Scratch Pad: Quiet, Architecture, Comics

From the past week

At the end of each week, I usually collate a lightly edited collection of recent comments I’ve made on social media, which I think of as my public scratch pad. I find knowing I’ll revisit my posts to be a positive and mellowing influence on my social media activity. I mostly hang out on Mastodon (at post.lurk.org/@disquiet), and I’m also trying out a few others. And I generally take weekends off social media.

▰ If you really want your neighborhood to feel quiet, have it host three-day music festivals two weekends in a row. The Monday after is eerily still.

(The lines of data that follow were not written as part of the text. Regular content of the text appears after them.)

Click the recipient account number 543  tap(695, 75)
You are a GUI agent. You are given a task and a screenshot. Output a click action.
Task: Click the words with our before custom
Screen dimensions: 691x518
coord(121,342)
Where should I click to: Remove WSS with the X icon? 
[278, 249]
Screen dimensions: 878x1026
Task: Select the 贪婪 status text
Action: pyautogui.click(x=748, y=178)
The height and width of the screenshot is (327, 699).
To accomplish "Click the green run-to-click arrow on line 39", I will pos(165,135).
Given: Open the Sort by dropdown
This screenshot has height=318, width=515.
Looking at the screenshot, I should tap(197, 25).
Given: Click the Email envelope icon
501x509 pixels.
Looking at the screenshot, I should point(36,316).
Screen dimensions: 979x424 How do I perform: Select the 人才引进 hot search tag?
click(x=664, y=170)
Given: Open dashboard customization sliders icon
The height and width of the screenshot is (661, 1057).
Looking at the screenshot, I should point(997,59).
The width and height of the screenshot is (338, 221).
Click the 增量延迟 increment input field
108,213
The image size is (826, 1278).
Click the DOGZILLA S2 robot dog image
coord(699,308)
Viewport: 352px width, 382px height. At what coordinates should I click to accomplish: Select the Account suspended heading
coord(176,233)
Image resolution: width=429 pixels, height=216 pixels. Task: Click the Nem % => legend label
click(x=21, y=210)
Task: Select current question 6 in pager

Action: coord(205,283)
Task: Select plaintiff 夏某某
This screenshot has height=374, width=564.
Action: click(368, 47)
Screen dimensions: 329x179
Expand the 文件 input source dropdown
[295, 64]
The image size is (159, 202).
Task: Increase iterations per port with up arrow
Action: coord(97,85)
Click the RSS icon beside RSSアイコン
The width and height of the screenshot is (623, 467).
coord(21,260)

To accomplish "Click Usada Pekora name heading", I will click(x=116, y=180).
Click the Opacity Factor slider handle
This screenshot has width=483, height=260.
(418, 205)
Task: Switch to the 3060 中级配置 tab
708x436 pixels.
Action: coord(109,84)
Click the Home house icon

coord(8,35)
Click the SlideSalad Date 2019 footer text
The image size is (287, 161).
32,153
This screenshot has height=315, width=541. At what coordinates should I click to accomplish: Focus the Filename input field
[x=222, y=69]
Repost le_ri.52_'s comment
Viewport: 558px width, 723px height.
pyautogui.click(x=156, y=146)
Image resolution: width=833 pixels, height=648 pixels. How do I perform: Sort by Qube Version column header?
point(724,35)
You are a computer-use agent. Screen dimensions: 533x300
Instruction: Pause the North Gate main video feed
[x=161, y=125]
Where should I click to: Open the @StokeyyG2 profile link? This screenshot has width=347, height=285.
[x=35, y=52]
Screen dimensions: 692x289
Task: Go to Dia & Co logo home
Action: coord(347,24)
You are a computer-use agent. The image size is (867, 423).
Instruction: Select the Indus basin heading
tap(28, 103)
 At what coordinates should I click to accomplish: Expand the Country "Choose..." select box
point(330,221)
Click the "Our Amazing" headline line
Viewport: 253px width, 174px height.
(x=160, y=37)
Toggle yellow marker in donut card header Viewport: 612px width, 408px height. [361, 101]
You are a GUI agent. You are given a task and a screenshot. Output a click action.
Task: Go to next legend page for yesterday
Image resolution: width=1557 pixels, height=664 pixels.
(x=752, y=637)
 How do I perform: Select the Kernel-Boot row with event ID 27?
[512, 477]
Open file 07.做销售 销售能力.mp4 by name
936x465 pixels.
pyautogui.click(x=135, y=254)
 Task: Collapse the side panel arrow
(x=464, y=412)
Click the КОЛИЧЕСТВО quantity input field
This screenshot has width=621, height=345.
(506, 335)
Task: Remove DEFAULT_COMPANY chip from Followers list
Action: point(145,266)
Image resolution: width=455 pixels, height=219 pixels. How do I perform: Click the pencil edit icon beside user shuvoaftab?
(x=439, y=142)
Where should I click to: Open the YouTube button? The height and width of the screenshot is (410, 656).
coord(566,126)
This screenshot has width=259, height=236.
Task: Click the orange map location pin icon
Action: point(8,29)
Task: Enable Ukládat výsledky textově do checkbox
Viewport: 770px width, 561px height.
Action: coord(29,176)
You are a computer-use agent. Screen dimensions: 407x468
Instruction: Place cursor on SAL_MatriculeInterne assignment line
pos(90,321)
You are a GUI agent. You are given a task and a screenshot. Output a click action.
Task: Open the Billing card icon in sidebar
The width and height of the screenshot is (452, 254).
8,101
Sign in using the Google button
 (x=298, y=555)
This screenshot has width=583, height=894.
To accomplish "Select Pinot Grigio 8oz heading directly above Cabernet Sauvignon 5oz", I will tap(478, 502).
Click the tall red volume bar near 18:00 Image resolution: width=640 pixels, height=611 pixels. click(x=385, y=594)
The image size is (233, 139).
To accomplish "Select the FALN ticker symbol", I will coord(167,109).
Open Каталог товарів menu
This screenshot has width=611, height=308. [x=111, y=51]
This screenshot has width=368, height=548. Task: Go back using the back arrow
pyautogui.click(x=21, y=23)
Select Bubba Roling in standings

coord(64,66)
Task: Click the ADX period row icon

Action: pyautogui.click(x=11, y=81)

▰ It’s funny the library is all “be quiet” ’cause this rattly old book cart a librarian is pushing across the floor is loud as heck

▰ They say that writing about music is like dancing about architecture — but what does that mean for architraves?

▰ Trying a new format on Instagram. I’m generally not into sharing without adding some sort of context, even a grace note, so this treatment may wither on the vine, or evolve. We’ll see.

▰ Me watching TV before bed: Hey, I’m halfway through the second episode of Alien: Earth and maybe this isn’t good to watch before bed. Hey, there’s a new Tyler, the Creator video, “Sugar on My Tongue,” so I’ll watch that. Hey, what’s up with that knife? …

▰ Annoying: accounts that list all their photo gear.

Also annoying: accounts that list none of their photo gear, so I have to email them to ask.

▰ I’ve spent much of my adult life trying to remember it’s Harriet Walter not Harriet Walker, and then she plays a character named Walker on Silo, and I’m trying to sort out if this will aid or hurt my attempts to keep it straight.

▰ Books read this week: I finished the four most recent (that is, in English translation) volumes of Masakazu Ishiguro’s Heavenly Delusion (through v7), and I’m pretty hooked. The 8th should be out by the end of the year. ▰ I finished volumes 2 through 4 of Kazuo Umezz’s My Name Is Shingo, with one more to go … before I have to wait until the 6th/final volume comes out. ▰ I read Will McPhail’s In. (yes, there’s a period in the title), about a young urban professional suffering from anhedonia, in one sitting. I especially appreciated how different pages used not just the structure of the panels but the overall amount and shape of the white margins differently. ▰ I read Erik Svetoft’ Spa, about the dark — in a supernatural sense — goings-on at the titular location. ▰ I’ve been looking forward to DC’s Absolute series coming out as collected volumes. I read the first two, Absolute Batman (from writer Scott Snyder and illustrator Nick Dragotta) and Absolute Wonder Woman (from writer Kelly Thompson and illustrator Hayden Sherman). I’m not sure I entirely get the point of the Absolute books. They’re reboots of famous characters, so sort of like the classic Elseworlds titles, but somehow distinct from that line (aside from being ongoing, how exactly is unclear). The “Absolute” Batman, for example, isn’t rich, but since O.G. Bruce Wayne’s playboy persona was a cover, the difference from an ethical perspective isn’t as stark as it might seem — at least not so far. Now, the Wonder Woman volume, on the other hand, was really something. I’ve never, in the past, been very interested in the character, and her story here seems much richer than the isolationist myth of the classic version. In contrast, Absolute Wonder Woman was sent, as a child, to the underworld, where she was raised by Circe. I’ll say this: Sherman has immediately become one of my favorite comics illustrators. I’ll be digging into his back catalog immediately. The guy puts in the work. Every page, every frame, is rich with detail, and every line with texture. (There’s also a side story illustrated by Mattia de Iulis, and some chibi strips drawn by Dustin Nguyen.)